“There is a right and a wrong in the Universe and that distinction is not hard to make.” –Superman
“Why do we fall? So we can learn to pick ourselves back up.” –Batman
“When you decide not to be afraid, you can find friends in super unexpected places.”—Ms. Marvel
Superheroes were not something I grew up knowing about. We watched little TV, because we weren’t allowed. That restriction left me somewhat devoid of pop culture for a good portion of my life. My sister reminded me we knew of Batman and Robin. I also knew of Superman but that was about the extent of my Superhero knowledge.
A Superhero/Superheroine is a person with extraordinary powers (superpowers) that exceed the power of normal human beings. Typically, they have a moral code where they are willing to risk their safety for another person or group. Usually they wear a colorful costume that is recognizable and most always have a secret identity.
Recently I read a book by Fredrik Backman, a Swedish Author, My Grandmother Asked Me to Tell You She’s Sorry. It’s about a grandmother and her devoted seven-year-old granddaughter who both live in a small residential building which includes several flats in Sweden. Threaded throughout the novel is The Land of Almost Awake, a secret Kingdom called Miamas the Grandmother made up. Whenever an emotional escape was needed, the grandmother would engage in wonderful storytelling and they would go to the land of Superhero’s.
The book starts with a death and ends with a life. Through a series of events the granddaughter determines every person, though flawed, has a superpower.
It left me with a question that nagged at me for weeks. Ordinary people – do we in fact, all have a superpower? If yes, do we know what it is or how to find it? Where do we begin?
“I believe there’s a hero in all of us that keeps us honest, gives us strength, makes us noble, and finally allow us to die with pride. –Aunt May (adoptive mother of Peter Parker, who leads a secret life as Spider-Man)
One of my favorites is Caroline Myss, an American author and Spiritual Director. Most of what is below comes from her 2013 Salon, either quoted or paraphrased with some interjections from me.
“A man was a research scientist dedicated to his work. He was tormented because he personally felt the work was unethical, but he stayed with it. As a researcher he needed government grant money to survive. He also knew the product was going into weaponry. He finally quit as he felt he was dedicated to harming others. He could not do it for one more day. He had disconnected from all things living in order to stay unaware of the consequences of his work.”

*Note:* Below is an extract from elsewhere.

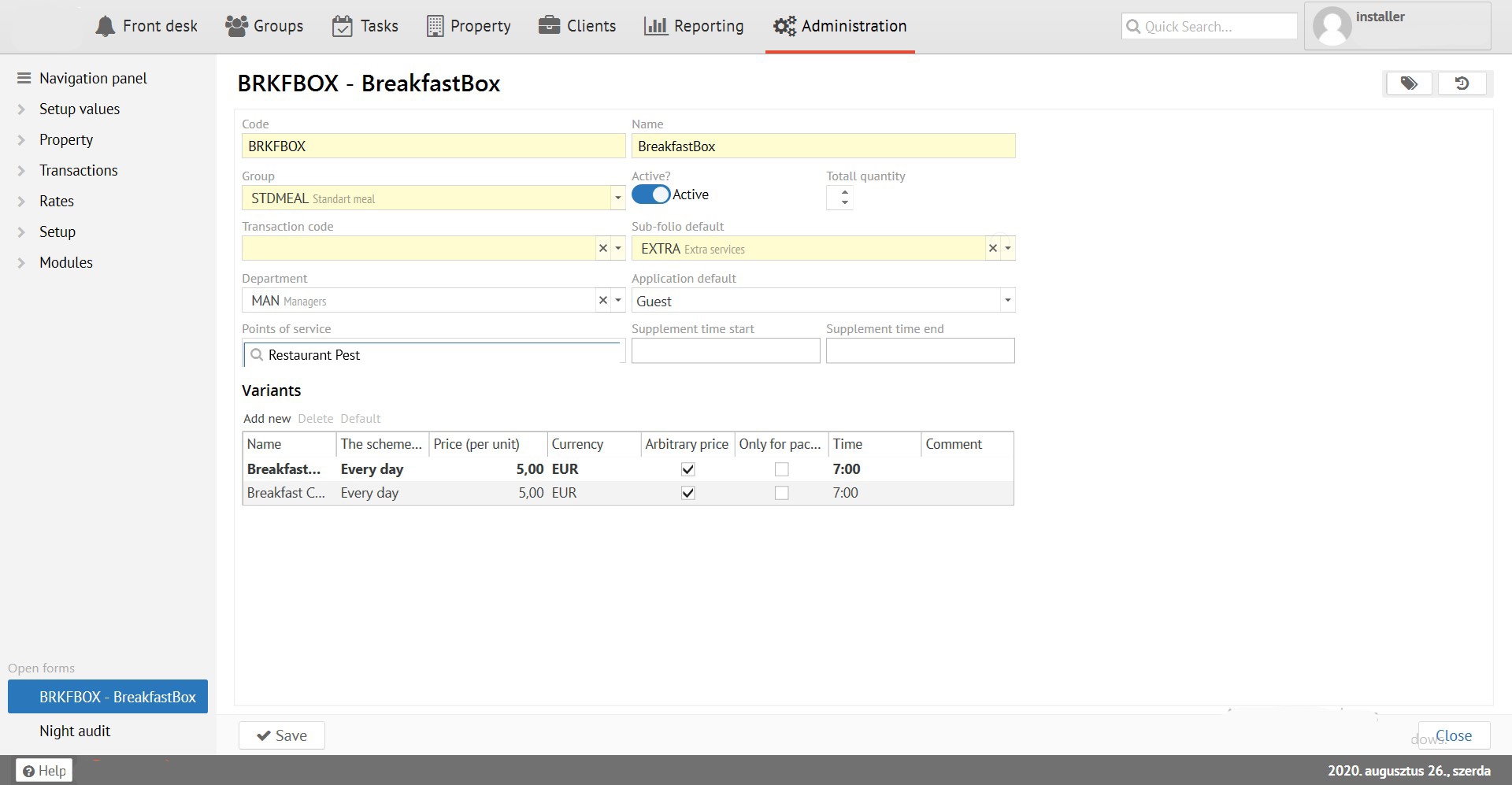This screenshot has height=785, width=1512.
Task: Click the Supplement time start field
Action: [725, 351]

When I was starting my career, I had a job interview with R. J. Reynolds Tobacco Company. The job provided a company car. My task would be to go around and stock cigarettes at stores. It seemed like a great entry-level job with a good company. I made it to the second round of interviews. I remember calling my father and sharing this news, but also told him I wanted to bow out. I could not be a part of anything to do with cigarettes knowing they cause harm to people. My father said, “then you bow out and I support your decision.”

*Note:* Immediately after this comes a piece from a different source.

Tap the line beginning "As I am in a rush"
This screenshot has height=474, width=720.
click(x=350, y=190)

In both of our cases a light had come on. Does that light wake us up to what is right for us individually? Caroline Myss says what you begin to realize in this moment of confrontation between your light and your shadow is that you now see the handiwork of the shadow, perhaps for the first time. You are awake now and it is overwhelming, just like the decision to start over is overwhelming.

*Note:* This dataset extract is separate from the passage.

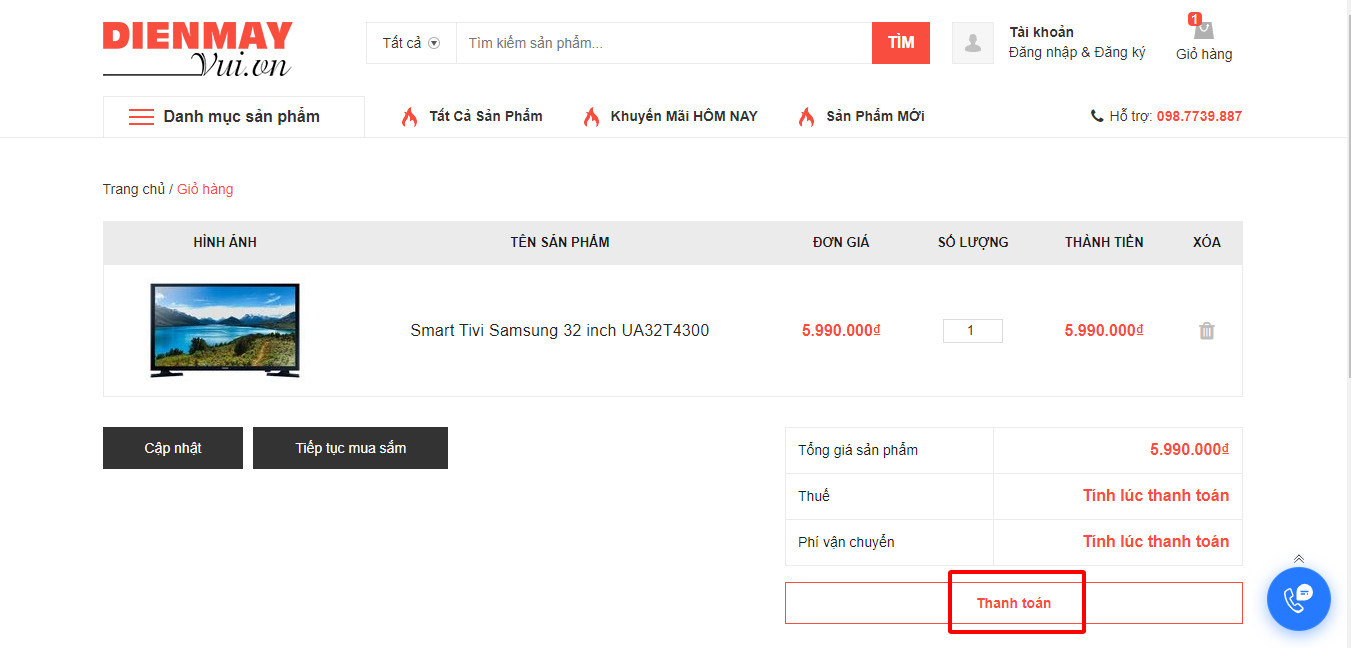The width and height of the screenshot is (1351, 648).
Task: Click the Cập nhật button
Action: pyautogui.click(x=173, y=448)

William James, the 18th century philosopher said that when making a deep commitment to conscious inner transformation, that is—to adapt to the power of the light within you, “Suffer not one exception”. Is the light our superpower?
In those early years of being in sales I could not sell a product that did not help people in some way or at least, did no harm. This has been true throughout my career and the older I get the more truth it holds.
Caroline says adapting to the power of your light requires, actually demands, that once you make a commitment to a path that you believe will empower you, under no circumstances do you break that commitment. “Suffer not one exception”. The light in you is that important.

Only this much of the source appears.